This page list topics in computer science that interest me and that I've written up in more detail. It also hosts my code library and all the major projects I've worked on over the years. There are several projects on the publications page that are not listed here.

Big Projects

Provincial: A kingdom-adaptive AI for Dominion

This is an AI for the popular card game Dominion. By specializing its strategy to a specific set of supply cards, Provincial is able to play at a very high skill level and develops strategies comparable with experienced Dominion players. The resulting strategies can also be visualized to make it easy to see how the AI will play a given kingdom. On the downside, however, the AI must train specifically on each new kingdom which can take several minutes before a good strategy is developed. To alleviate this problem, the AI comes with a large number of pre-computed kingdoms you can play against.

General Game Learning

AIs have been written that can play a variety of specific games such as Chess or Tetris. However all these AIs start from the assumption that a human has already done the very challenging task of taking a game and encoding its rules into a format that can be parsed by a computer and solved by a standard algorithm such as a minimax tree. General game learning looks at the problem of developing a general AI that can learn to play a game just by interacting with it. The AI must break the game down into meaningful components, learn rules for how these components interact with each other and evolve through time, learn the goal of the game, and develop a strategy for achieving the goal by playing the game. This idea applies to all types of games including both real-time (Mario) and turn-based (Freecell), discrete (Tetris) and continuous (Space Invaders), single player (Zelda) and competitive (Chess).

BaseCode

All of the code I write by myself uses a common framework. It supports basic operations like vector arithmetic and string manipulation, as well as more complex things like abstracting a bunch of linear solvers, compressible file streams, audio playback, KD-trees, image processing, etc. It also abstracts OpenGL and Direct3D and can make graphics programming much simpler.

Direct3D 9 API Hooks & Interceptor

Direct3D is the API that is used by virtually all 3D games on Windows. This project stands as an intermediary between any application that uses D3D9 and the operating system. It intercepts all D3D9 calls and sends them off to a separate DLL that can process and react to the command stream. This can be used to accomplish a wide variety of tasks ranging from the very simple (turn all players bright blue or make all walls translucent) to the very complex (insert objective waypoints in 3D, capture all 3D models and textures in the program, or fully automate playing the game.) I have iterated on its design several times and the current system is very good at facilitating reverse-engineering of the host application's graphics pipeline. This API interceptor is the foundation for the Starcraft 2 automated player (below,) and the content capture system that is part of my graduate thesis.

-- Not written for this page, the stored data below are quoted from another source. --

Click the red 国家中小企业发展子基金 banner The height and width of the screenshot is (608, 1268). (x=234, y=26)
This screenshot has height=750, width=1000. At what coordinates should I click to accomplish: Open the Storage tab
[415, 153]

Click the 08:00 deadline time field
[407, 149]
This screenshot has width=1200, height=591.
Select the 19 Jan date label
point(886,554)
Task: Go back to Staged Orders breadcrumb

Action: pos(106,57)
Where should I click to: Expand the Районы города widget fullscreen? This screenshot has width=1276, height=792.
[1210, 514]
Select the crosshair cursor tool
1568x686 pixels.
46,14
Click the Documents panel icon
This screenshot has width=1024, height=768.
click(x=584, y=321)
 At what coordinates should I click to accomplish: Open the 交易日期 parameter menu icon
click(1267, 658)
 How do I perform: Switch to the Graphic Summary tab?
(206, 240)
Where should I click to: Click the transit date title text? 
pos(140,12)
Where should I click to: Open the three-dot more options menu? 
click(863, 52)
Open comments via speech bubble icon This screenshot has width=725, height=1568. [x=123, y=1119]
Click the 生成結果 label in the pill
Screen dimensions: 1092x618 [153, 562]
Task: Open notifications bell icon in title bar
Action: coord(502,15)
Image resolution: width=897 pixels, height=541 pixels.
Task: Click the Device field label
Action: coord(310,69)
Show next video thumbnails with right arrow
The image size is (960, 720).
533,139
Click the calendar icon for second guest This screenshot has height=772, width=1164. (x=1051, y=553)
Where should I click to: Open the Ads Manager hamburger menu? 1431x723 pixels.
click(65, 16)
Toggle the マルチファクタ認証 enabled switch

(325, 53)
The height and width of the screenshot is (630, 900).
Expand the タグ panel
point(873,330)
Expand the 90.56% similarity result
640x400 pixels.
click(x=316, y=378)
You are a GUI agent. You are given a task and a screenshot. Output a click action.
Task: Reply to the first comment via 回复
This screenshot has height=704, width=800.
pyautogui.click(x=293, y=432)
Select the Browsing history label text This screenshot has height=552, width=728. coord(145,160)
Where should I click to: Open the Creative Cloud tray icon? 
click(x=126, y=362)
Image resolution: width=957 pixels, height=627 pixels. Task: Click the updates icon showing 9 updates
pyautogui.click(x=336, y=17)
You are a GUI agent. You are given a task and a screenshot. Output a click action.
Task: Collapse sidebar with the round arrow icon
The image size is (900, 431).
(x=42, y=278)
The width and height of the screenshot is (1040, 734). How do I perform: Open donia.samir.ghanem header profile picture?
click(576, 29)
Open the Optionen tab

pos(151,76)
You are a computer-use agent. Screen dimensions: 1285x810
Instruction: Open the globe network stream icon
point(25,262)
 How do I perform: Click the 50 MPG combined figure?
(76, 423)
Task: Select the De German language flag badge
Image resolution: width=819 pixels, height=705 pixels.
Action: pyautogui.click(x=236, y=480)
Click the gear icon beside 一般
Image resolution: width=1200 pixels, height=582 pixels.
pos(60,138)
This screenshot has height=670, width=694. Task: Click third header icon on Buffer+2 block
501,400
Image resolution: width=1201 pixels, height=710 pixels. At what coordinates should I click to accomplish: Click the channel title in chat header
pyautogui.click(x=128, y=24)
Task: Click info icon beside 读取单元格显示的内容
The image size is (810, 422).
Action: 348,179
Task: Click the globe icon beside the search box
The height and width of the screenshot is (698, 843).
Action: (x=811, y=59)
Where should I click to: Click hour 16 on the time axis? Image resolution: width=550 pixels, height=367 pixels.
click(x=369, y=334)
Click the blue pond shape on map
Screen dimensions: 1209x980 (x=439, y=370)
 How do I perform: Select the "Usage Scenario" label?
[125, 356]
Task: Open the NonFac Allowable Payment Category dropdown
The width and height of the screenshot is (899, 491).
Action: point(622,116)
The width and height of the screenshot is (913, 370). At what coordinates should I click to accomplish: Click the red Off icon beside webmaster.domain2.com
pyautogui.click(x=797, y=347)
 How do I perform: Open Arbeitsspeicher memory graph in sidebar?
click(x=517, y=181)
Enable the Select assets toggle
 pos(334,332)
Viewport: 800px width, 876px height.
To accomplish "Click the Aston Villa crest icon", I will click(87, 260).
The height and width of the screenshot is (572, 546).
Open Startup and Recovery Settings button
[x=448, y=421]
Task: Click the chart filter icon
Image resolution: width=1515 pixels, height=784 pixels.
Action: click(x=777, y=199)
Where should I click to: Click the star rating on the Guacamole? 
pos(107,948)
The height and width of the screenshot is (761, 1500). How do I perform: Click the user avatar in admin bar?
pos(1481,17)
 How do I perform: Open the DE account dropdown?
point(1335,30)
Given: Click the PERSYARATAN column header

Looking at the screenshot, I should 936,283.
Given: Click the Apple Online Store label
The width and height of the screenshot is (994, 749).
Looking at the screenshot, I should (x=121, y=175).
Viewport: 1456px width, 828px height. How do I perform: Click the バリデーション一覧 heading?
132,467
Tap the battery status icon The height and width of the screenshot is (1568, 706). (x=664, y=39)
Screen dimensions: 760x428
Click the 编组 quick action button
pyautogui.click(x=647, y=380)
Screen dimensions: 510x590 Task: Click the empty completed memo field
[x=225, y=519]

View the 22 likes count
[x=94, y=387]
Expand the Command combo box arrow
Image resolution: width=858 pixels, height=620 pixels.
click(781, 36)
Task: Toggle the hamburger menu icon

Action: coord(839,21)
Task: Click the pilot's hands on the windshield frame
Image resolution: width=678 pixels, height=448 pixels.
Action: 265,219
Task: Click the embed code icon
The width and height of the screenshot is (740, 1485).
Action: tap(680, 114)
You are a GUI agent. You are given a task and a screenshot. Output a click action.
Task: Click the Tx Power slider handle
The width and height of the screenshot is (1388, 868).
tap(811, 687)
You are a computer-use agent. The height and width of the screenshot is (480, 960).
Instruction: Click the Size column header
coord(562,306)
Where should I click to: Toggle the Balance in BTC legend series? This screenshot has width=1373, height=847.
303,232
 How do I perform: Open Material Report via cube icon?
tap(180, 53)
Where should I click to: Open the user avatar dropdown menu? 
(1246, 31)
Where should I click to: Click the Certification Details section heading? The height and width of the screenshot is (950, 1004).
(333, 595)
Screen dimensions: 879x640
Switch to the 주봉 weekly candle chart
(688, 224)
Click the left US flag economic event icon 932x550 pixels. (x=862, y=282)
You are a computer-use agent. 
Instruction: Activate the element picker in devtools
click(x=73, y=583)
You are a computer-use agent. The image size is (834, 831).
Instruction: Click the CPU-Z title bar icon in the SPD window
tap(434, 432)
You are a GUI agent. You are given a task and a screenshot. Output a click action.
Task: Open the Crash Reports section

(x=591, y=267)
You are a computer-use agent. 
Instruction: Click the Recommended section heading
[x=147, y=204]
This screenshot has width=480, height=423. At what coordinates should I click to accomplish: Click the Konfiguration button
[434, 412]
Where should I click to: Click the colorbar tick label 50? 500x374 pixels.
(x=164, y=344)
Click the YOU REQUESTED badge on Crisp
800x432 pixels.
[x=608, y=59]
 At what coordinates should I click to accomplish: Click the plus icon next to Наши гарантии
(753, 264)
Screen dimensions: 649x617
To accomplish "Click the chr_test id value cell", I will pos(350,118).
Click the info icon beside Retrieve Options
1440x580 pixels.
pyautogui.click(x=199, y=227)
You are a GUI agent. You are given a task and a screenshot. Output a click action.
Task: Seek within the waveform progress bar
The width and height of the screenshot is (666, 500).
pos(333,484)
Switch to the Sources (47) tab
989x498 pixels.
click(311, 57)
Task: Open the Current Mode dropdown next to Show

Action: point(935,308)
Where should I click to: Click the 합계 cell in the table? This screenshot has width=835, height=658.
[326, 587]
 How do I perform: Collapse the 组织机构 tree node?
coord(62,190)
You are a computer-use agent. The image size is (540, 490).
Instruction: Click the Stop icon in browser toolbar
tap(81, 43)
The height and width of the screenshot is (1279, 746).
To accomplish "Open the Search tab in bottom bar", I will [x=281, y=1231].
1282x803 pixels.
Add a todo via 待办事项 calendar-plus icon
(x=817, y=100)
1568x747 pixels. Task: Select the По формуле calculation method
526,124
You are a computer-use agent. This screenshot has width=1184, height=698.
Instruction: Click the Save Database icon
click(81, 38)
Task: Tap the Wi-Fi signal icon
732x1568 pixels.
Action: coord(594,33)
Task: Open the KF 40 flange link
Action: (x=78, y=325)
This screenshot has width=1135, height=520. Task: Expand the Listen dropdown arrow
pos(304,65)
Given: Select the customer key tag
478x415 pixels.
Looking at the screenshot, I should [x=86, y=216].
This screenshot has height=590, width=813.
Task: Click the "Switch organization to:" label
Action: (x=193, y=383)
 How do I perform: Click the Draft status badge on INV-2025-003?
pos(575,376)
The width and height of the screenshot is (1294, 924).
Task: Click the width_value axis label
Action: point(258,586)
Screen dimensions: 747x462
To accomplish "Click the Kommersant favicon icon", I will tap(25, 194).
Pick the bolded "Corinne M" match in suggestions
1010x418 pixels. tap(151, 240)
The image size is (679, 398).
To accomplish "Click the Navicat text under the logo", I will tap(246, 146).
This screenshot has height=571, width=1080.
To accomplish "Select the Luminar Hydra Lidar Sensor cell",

Starcraft 2 Automated Player

This is an AI I wrote to play Starcraft 2. The AI works by intercepting the Direct3D command stream using the Direct3D 9 API Interceptor. It then parses and interprets this command stream to convert it to higher level events, such as "a hydralisk belonging to the Red player was rendered at (431, 509)". At the end of each frame all of this information is aggregated and eventually the AI decides on an action to take which is sent back to the game by simulating keyboard and mouse commands. Initially I wrote this AI to play Warcraft 3, Defense of the Ancients, and (for practice with D3D9) Spider Solitaire, and have significantly revamped it for Starcraft 2. The AI is quite complicated, and provides a way of looking at the details of the Starcraft 2 graphics engine. For example, you can easily break a complete frame down into a set of render calls. This is by a decent margin my favorite project and I had to design a lot of complex machinery during its development, such as the API interceptor and a HLSL bytecode to C++ translator (which produces results like this.)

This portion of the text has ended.